## Saved entries
=== Section Start ===

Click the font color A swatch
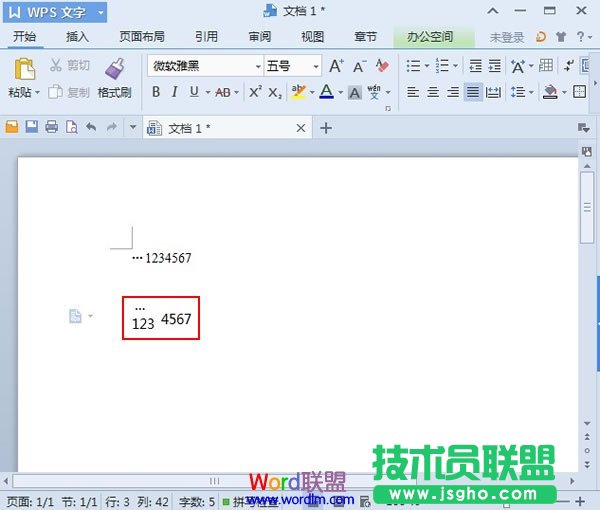 pos(325,92)
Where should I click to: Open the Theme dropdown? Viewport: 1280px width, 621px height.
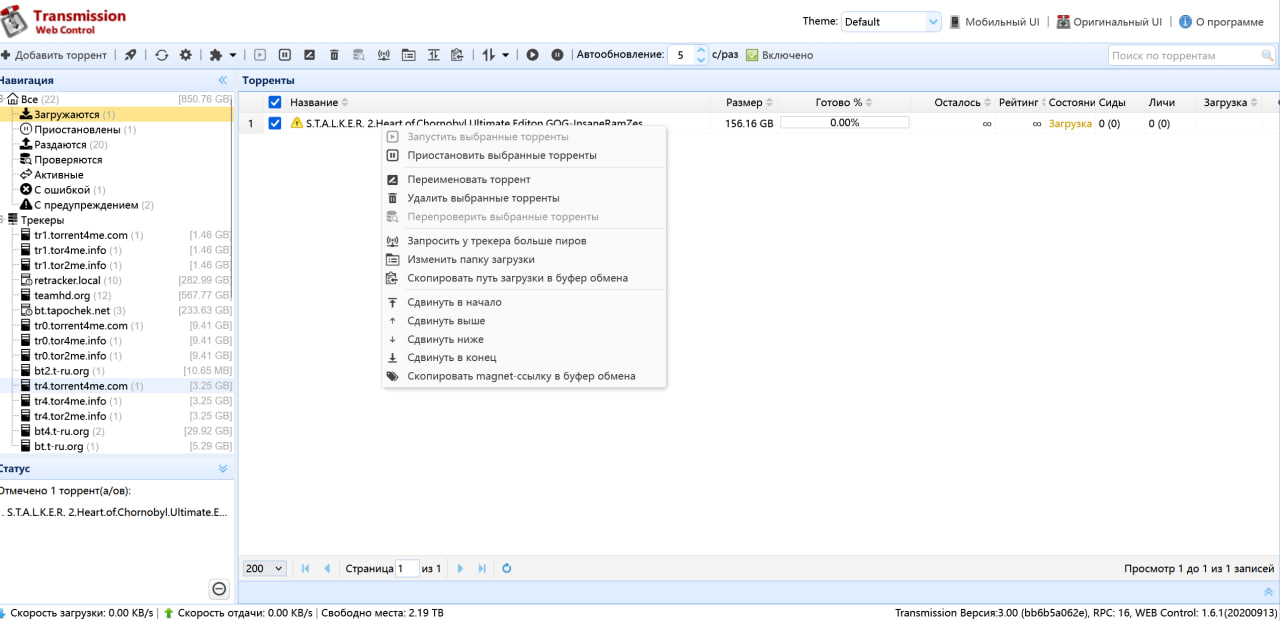(891, 22)
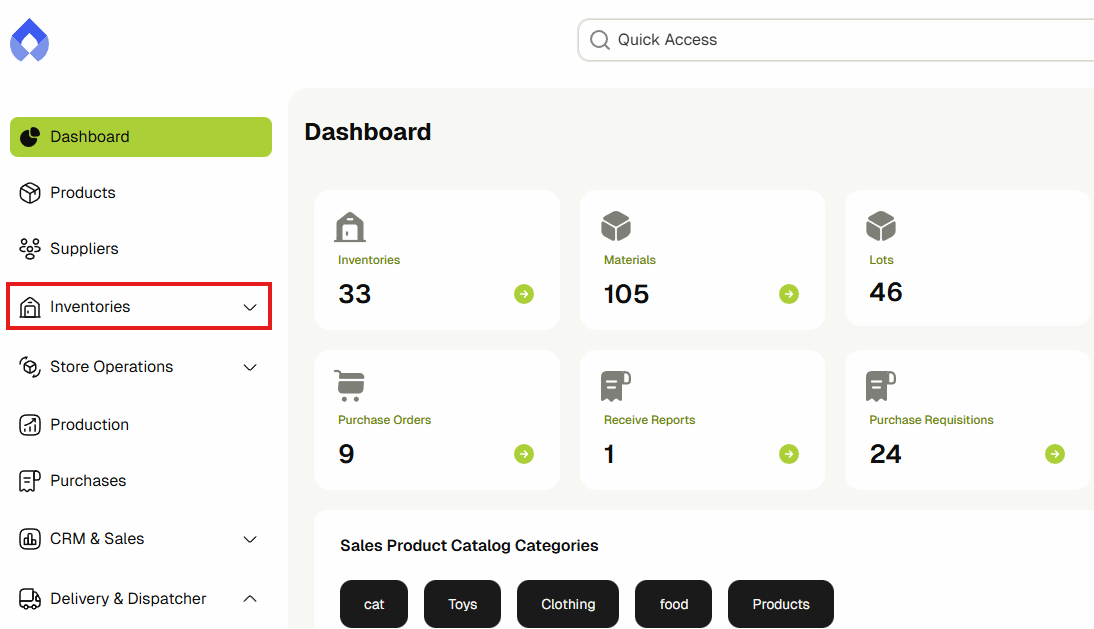Select the Clothing category chip
1094x629 pixels.
tap(568, 604)
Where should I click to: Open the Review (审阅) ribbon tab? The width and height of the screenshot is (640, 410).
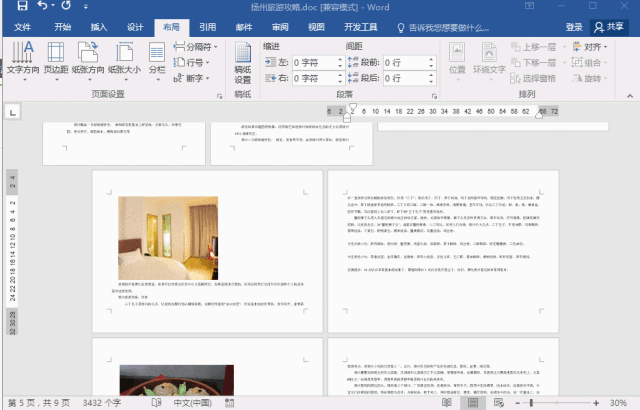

=== Section End ===

## TASK TO COMPLETE
Pictures stay out; the data above is to be returned exactly.

## EXERCISE RESPONSE
Click the font color A swatch
 pos(325,92)
Where should I click to: Open the Theme dropdown? Viewport: 1280px width, 621px height.
(891, 22)
Select the Clothing category chip
1094x629 pixels.
tap(568, 604)
Where should I click to: Open the Review (审阅) ribbon tab? The width and height of the screenshot is (640, 410).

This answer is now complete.